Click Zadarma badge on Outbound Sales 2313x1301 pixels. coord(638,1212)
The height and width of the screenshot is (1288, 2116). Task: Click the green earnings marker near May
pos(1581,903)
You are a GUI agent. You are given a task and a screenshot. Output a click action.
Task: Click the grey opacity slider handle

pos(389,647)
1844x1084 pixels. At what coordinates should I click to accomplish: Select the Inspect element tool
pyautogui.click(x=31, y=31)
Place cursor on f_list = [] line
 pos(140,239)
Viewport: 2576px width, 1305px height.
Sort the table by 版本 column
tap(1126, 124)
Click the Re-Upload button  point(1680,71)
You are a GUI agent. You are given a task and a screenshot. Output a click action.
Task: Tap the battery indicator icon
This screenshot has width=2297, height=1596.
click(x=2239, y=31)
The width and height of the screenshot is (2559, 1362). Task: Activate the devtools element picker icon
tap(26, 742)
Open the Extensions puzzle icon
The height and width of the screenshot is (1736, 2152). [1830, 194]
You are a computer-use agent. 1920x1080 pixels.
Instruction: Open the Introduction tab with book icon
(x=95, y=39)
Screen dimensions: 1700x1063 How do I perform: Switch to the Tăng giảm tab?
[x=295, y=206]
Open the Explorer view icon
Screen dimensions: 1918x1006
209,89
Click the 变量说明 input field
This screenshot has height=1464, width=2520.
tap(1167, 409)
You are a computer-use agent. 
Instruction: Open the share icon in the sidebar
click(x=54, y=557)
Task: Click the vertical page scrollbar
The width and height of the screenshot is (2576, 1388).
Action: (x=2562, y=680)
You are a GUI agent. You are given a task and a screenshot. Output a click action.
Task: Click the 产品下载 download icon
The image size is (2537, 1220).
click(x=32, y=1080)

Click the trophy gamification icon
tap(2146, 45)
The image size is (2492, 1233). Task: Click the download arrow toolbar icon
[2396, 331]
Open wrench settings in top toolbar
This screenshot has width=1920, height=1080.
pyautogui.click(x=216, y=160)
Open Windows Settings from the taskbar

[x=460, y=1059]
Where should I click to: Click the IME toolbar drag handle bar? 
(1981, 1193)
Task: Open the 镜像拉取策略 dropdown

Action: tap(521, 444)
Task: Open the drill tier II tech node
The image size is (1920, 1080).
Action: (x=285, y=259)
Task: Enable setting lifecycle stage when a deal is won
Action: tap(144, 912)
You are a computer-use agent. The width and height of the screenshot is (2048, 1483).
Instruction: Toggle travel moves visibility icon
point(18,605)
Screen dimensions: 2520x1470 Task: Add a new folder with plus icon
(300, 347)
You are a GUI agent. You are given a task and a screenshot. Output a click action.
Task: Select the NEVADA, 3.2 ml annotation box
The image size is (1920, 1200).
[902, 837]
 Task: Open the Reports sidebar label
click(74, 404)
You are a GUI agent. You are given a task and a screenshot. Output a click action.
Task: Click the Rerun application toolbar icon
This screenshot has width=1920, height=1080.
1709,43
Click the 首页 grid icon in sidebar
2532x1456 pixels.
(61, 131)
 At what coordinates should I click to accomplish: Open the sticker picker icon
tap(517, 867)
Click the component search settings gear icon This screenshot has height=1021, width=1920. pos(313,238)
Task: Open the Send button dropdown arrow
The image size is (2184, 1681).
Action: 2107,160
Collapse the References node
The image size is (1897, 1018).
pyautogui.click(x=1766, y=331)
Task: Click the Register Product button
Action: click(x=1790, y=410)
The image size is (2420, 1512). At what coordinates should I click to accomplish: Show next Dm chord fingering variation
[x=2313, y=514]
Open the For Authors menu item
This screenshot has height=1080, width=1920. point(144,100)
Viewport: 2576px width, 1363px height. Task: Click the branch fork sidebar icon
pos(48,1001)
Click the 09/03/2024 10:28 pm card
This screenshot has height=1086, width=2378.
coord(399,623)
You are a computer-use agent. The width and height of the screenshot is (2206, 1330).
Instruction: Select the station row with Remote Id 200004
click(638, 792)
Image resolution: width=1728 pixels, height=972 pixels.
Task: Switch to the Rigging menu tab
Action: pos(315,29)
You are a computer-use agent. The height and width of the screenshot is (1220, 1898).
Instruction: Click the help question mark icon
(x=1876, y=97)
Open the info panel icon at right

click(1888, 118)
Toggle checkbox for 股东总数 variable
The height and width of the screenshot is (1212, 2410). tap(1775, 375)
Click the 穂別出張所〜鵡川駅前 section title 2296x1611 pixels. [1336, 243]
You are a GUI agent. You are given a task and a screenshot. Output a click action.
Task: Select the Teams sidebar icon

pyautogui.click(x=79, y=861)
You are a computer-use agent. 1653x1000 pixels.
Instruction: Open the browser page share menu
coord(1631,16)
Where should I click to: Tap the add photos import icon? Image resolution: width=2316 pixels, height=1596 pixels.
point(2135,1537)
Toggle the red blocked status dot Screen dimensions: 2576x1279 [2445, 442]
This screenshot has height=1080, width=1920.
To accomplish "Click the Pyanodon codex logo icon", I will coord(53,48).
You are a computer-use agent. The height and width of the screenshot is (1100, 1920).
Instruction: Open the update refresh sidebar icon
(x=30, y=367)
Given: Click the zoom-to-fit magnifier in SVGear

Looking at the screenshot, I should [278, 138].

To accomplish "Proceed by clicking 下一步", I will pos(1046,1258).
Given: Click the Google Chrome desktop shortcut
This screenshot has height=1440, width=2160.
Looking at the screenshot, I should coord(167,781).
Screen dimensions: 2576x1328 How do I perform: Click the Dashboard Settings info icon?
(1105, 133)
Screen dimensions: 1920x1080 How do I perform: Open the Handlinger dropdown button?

Task goal - Exactly as they appear above, transcribe the records in full.

Solution to this problem -
Click Zadarma badge on Outbound Sales 2313x1301 pixels. coord(638,1212)
The height and width of the screenshot is (1288, 2116). Task: Click the green earnings marker near May
pos(1581,903)
You are a GUI agent. You are given a task and a screenshot. Output a click action.
Task: Click the grey opacity slider handle

pos(389,647)
1844x1084 pixels. At what coordinates should I click to accomplish: Select the Inspect element tool
pyautogui.click(x=31, y=31)
Place cursor on f_list = [] line
 pos(140,239)
Viewport: 2576px width, 1305px height.
Sort the table by 版本 column
tap(1126, 124)
Click the Re-Upload button  point(1680,71)
You are a GUI agent. You are given a task and a screenshot. Output a click action.
Task: Tap the battery indicator icon
This screenshot has width=2297, height=1596.
click(x=2239, y=31)
The width and height of the screenshot is (2559, 1362). Task: Activate the devtools element picker icon
tap(26, 742)
Open the Extensions puzzle icon
The height and width of the screenshot is (1736, 2152). [1830, 194]
You are a computer-use agent. 1920x1080 pixels.
Instruction: Open the Introduction tab with book icon
(x=95, y=39)
Screen dimensions: 1700x1063 How do I perform: Switch to the Tăng giảm tab?
[x=295, y=206]
Open the Explorer view icon
Screen dimensions: 1918x1006
209,89
Click the 变量说明 input field
This screenshot has height=1464, width=2520.
tap(1167, 409)
You are a computer-use agent. 
Instruction: Open the share icon in the sidebar
click(x=54, y=557)
Task: Click the vertical page scrollbar
The width and height of the screenshot is (2576, 1388).
Action: (x=2562, y=680)
You are a GUI agent. You are given a task and a screenshot. Output a click action.
Task: Click the 产品下载 download icon
The image size is (2537, 1220).
click(x=32, y=1080)

Click the trophy gamification icon
tap(2146, 45)
The image size is (2492, 1233). Task: Click the download arrow toolbar icon
[2396, 331]
Open wrench settings in top toolbar
This screenshot has width=1920, height=1080.
pyautogui.click(x=216, y=160)
Open Windows Settings from the taskbar

[x=460, y=1059]
Where should I click to: Click the IME toolbar drag handle bar? 
(1981, 1193)
Task: Open the 镜像拉取策略 dropdown

Action: tap(521, 444)
Task: Open the drill tier II tech node
The image size is (1920, 1080).
Action: (x=285, y=259)
Task: Enable setting lifecycle stage when a deal is won
Action: tap(144, 912)
You are a computer-use agent. The width and height of the screenshot is (2048, 1483).
Instruction: Toggle travel moves visibility icon
point(18,605)
Screen dimensions: 2520x1470 Task: Add a new folder with plus icon
(300, 347)
You are a GUI agent. You are given a task and a screenshot. Output a click action.
Task: Select the NEVADA, 3.2 ml annotation box
The image size is (1920, 1200).
[902, 837]
 Task: Open the Reports sidebar label
click(74, 404)
You are a GUI agent. You are given a task and a screenshot. Output a click action.
Task: Click the Rerun application toolbar icon
This screenshot has width=1920, height=1080.
1709,43
Click the 首页 grid icon in sidebar
2532x1456 pixels.
(61, 131)
 At what coordinates should I click to accomplish: Open the sticker picker icon
tap(517, 867)
Click the component search settings gear icon This screenshot has height=1021, width=1920. pos(313,238)
Task: Open the Send button dropdown arrow
The image size is (2184, 1681).
Action: 2107,160
Collapse the References node
The image size is (1897, 1018).
pyautogui.click(x=1766, y=331)
Task: Click the Register Product button
Action: click(x=1790, y=410)
The image size is (2420, 1512). At what coordinates should I click to accomplish: Show next Dm chord fingering variation
[x=2313, y=514]
Open the For Authors menu item
This screenshot has height=1080, width=1920. point(144,100)
Viewport: 2576px width, 1363px height. Task: Click the branch fork sidebar icon
pos(48,1001)
Click the 09/03/2024 10:28 pm card
This screenshot has height=1086, width=2378.
coord(399,623)
You are a computer-use agent. The width and height of the screenshot is (2206, 1330).
Instruction: Select the station row with Remote Id 200004
click(638, 792)
Image resolution: width=1728 pixels, height=972 pixels.
Task: Switch to the Rigging menu tab
Action: pos(315,29)
You are a computer-use agent. The height and width of the screenshot is (1220, 1898).
Instruction: Click the help question mark icon
(x=1876, y=97)
Open the info panel icon at right

click(1888, 118)
Toggle checkbox for 股东总数 variable
The height and width of the screenshot is (1212, 2410). tap(1775, 375)
Click the 穂別出張所〜鵡川駅前 section title 2296x1611 pixels. [1336, 243]
You are a GUI agent. You are given a task and a screenshot. Output a click action.
Task: Select the Teams sidebar icon

pyautogui.click(x=79, y=861)
You are a computer-use agent. 1653x1000 pixels.
Instruction: Open the browser page share menu
coord(1631,16)
Where should I click to: Tap the add photos import icon? Image resolution: width=2316 pixels, height=1596 pixels.
point(2135,1537)
Toggle the red blocked status dot Screen dimensions: 2576x1279 [2445, 442]
This screenshot has height=1080, width=1920.
To accomplish "Click the Pyanodon codex logo icon", I will coord(53,48).
You are a computer-use agent. The height and width of the screenshot is (1100, 1920).
Instruction: Open the update refresh sidebar icon
(x=30, y=367)
Given: Click the zoom-to-fit magnifier in SVGear

Looking at the screenshot, I should [278, 138].

To accomplish "Proceed by clicking 下一步", I will pos(1046,1258).
Given: Click the Google Chrome desktop shortcut
This screenshot has height=1440, width=2160.
Looking at the screenshot, I should coord(167,781).
Screen dimensions: 2576x1328 How do I perform: Click the Dashboard Settings info icon?
(1105, 133)
Screen dimensions: 1920x1080 How do I perform: Open the Handlinger dropdown button?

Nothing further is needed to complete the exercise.